Allow me to quote further from Michael Hurd, from whom I quoted yesterday:

The primary issue is not race. It’s outlook. You have basically two types of people, when considered in the context of electoral politics. One wants to do, and wants to be left alone to do it. The other wants to get, not in the traditional American sense of pursuing happiness...but to have goodies to which one is entitled, and provided for by others.
    Since the welfare/entitlement state began in earnest, back in the 1930s, the trend has been consistent and steady… Before Obama [however], presidential elections were [still] usually decided by the state of the economy. This is because most people, before Obama, wanted a thriving economy above all else.
    Things have changed.
    The fact that Obama—an open redistributer of wealth—won the first time was an indication that perhaps something had changed in American society…
    The electorate of America now cares more about being cared for than about having the freedom to care for themselves.
    This is so not the America of 1776. There are still good and great people to be found in this society, and some of them will perhaps still manage to flourish, unless liberty perishes altogether and some kind of a dictatorship takes hold in coming decades. (It certainly can, on our current course, especially with continued debt, deficits and economic decline.)
    One thing is for sure. Those of us who yearn to think, live self-responsibly and independently must share a society with a plurality of people who would rather force others to take care of them…
    It’s not an “economic system” that most Americans feel is stacked against them. It’s reality. They want a shield from reality, and they think that politicians can provide it for them…
    I often wonder what's next for this country. Now we know. Half the country is in some form committed to freedom and individual rights, and half committed to the "freedom" to have what they want, actually or potentially provided by others. It seems to me like this is a recipe if not for a civil war, for a steady disintegration of the society and political system we have up until now taken for granted. How much longer can we take it all for granted?
    Obama has won, and it's twilight in America.
    It's not twilight in America because Obama won. Obama won because it was, sadly, already twilight in America.

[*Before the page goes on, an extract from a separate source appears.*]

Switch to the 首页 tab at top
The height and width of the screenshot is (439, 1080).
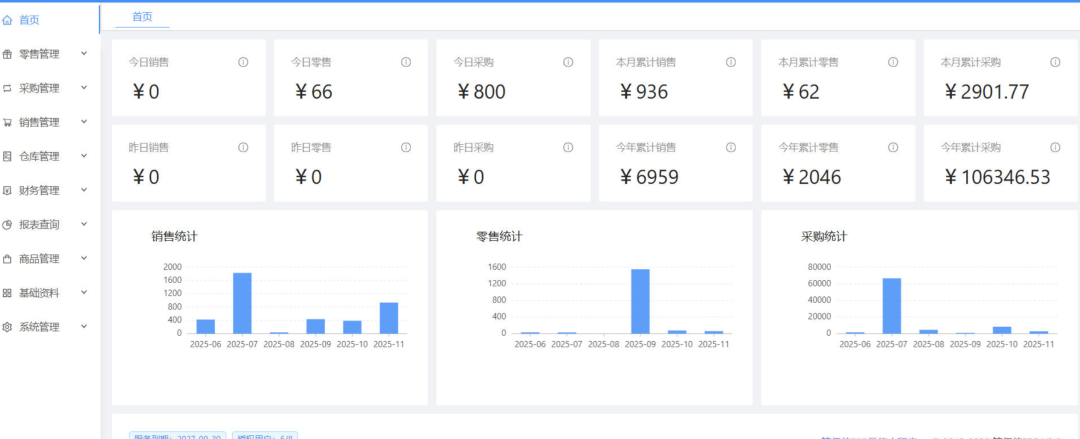[143, 17]
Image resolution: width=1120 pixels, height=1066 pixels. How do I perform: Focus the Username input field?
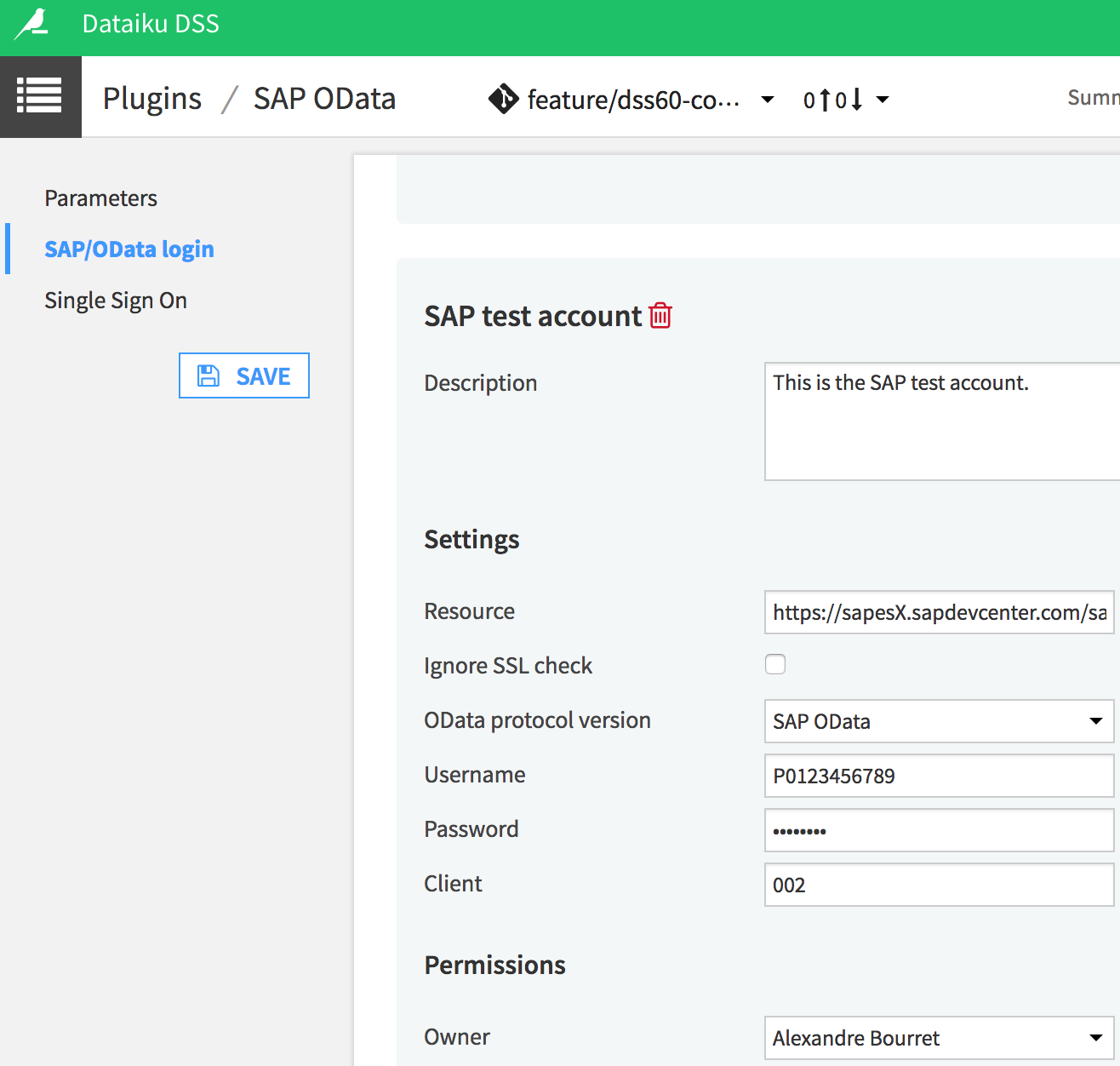[x=939, y=776]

I read that again this morning and began to wonder: when did it become twilight here in NZ?

New Zealand never had the heroes of freedom America had. New Zealand was never the America of 1776, or anything anywhere like that. But values like independence, self-reliance, productivity have always been prized. Mooching, especially in small-town NZ, was sternly discouraged.

Until recently.

Mooching is now a local pastime.  A valid lifestyle choice. Nothing to be embarrassed about.

When did that change?

If the 2012 US election was the time when the American twilight became most obvious, then perhaps here at home it was the 2005 ‘lolly-scramble’ election, when Michael Cullen and Helen Clark offered the middle class the opportunity—via Working for Families and Interest-Free Student Loans—which at the time John Key referred to as “socialism by stealth”—to become welfare beneficiaries.

This was an out-and-out election bribe, the election when the bung was taken well-and-truly out of the pork barrel, and the middle class all but took their arm off. So much so, it’s now apparently electorally unacceptable to get rid of either.  Three-quarters of New Zealand families are now on the mooch,and they’ll never be voting again to become self-responsible.

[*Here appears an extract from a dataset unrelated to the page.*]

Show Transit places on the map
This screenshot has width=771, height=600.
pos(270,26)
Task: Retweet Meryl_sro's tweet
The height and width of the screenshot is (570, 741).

It seems to me now in retrospect that was the milestone election here in NZ; our twilight.

Your thoughts?

1 comment:

  1. I think you are right to talk of civil war in America. I am reading Amanda Foreman's excellent book about the American Civil War (actually about Britain's role in it), A World on Fire. The overwhelming impression is that of a nation split down the middle. People hoped for a political solution, but the sides were evenly matched in political strength and so intractable in views that civil war was inevitable. The parallels with America today are obvious.

    The difference in New Zealand is that the battle was lost here a long time ago - at least as far back as Norman Kirk and Rob Muldoon, but perhaps you need to go back to Michael J Savage to find the moment when most people's irrational self-interest trumped their rational self-interest.